It appears that ESPN’s “Long Gone Summer” 30 for 30 documentary, which chronicled the famous 1998 home run chase between Sammy Sosa and Mark McGwire, was a swing and miss for some.
While people are starved for baseball as MLB and the players association continue to struggle to find common ground amid contract negotiations that are delaying the start of the 2020 season, many tuned in to get their baseball fix.
But several viewers took issue with the lack of variety, lack of depth and lack of discussion of the most controversial part of Sosa and McGwire’s careers: Steroids.
A repeated critique of the documentary was how it was produced: stringing together home-run highlight after home-run highlight without much diversity. Many considered it to just be “2 hours of home run clips,” which was “boring.”
“Long Gone Summer” is a lukewarm nostalgia trip with weird edits and no real insight. It saves its best threads for the final 15 minutes, which is too late for recovery.
— Matt (@Mmonty8six) June 15, 2020
Not sure they can salvage anything in the last 15 minutes, but this was the weirdest and worst 30 for 30 out of all the ones I've watched. 2 hours of home run clips & pretending like they weren't tainted. So bizarre.
— Jimmy Traina (@JimmyTraina) June 15, 2020
Long Gone Summer… one of the more boring #30For30
— D'Frost (@dfrost_1906) June 15, 2020
Other viewers felt like they didn’t learn anything new from the documentary, either.
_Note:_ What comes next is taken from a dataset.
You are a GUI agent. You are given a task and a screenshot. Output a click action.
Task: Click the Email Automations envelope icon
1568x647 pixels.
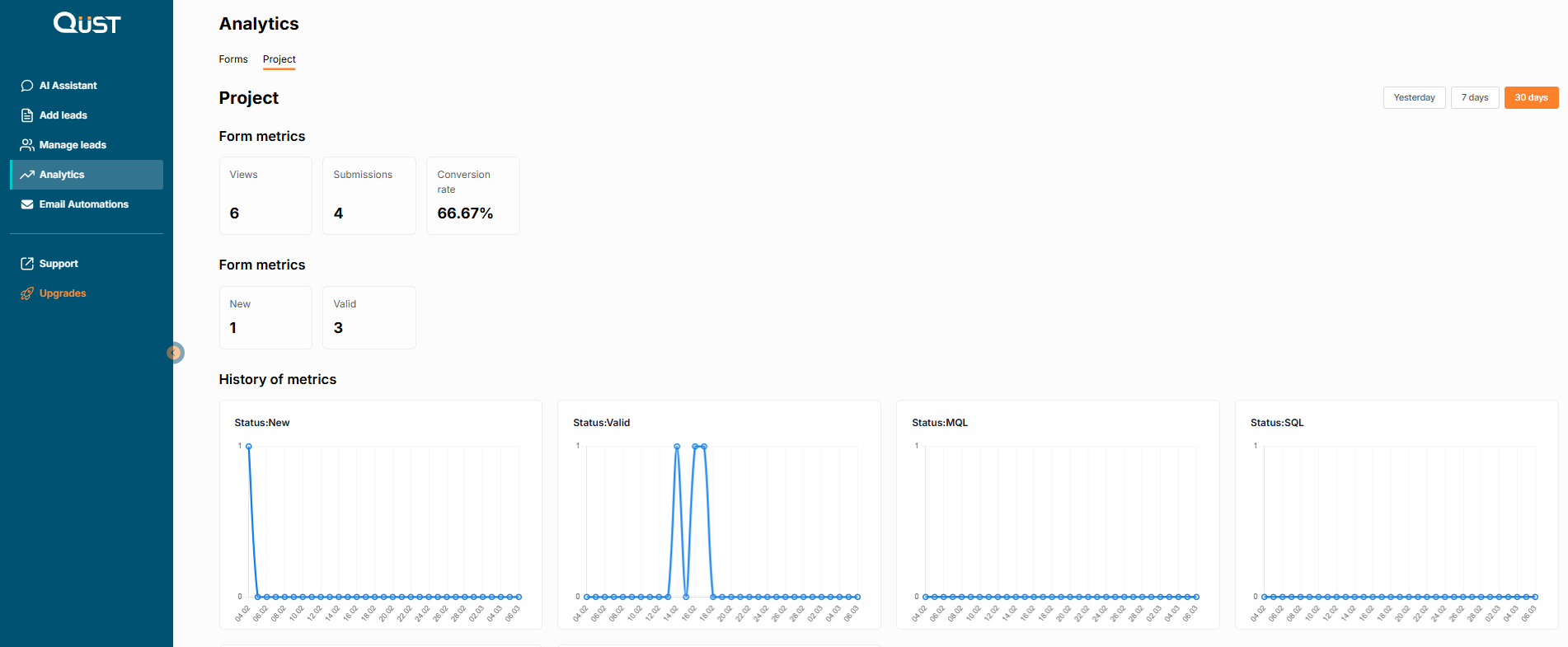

There were even some complaints that there wasn’t enough of Sosa in the documentary.
Alright I’m trying not to be negative…but this documentary sucks. It’s literally just highlights of home runs. They haven’t talking about one thing of substance
— KFC (@KFCBarstool) June 15, 2020
Long Gone Summer- I love me some 30 for 30 and this didn't disappoint. It touches on the dark side and that's appropriate but it's more about capturing a moment of Americana where we are united and cheering. I love that. I could have used more Sosa but still enjoyed it pic.twitter.com/pY53XOMGj9
— Rachel Reviews Movies and Theatre (@rachel_reviews) June 15, 2020
But baseball fans were evidently most distraught over ESPN’s blatant decision to stay away from the hard questions. McGwire admitted to using steroids in 2010 and repeats similar talking points today, claiming they helped him with recovery. Sosa has never explicitly admitted to taking performance-enhancing drugs, but was among those who tested positive in the anonymous 2003 survey that was later outed by the New York Times.
Many considered the lack of steroid talk to be a gaping hole in the documentary, which many watched to learn more about specifically. It wasn’t until the final 15 minutes of the doc that there was any sort of attempt to address “the elephant in the room.”
“Hahah holy s–t the awful @espn disgraceful steroid glorifying doc “long gone summer” completely ignored Sammy Sosa’s 3 years with the White Sox, ok whatever,” @ckottlarock tweeted.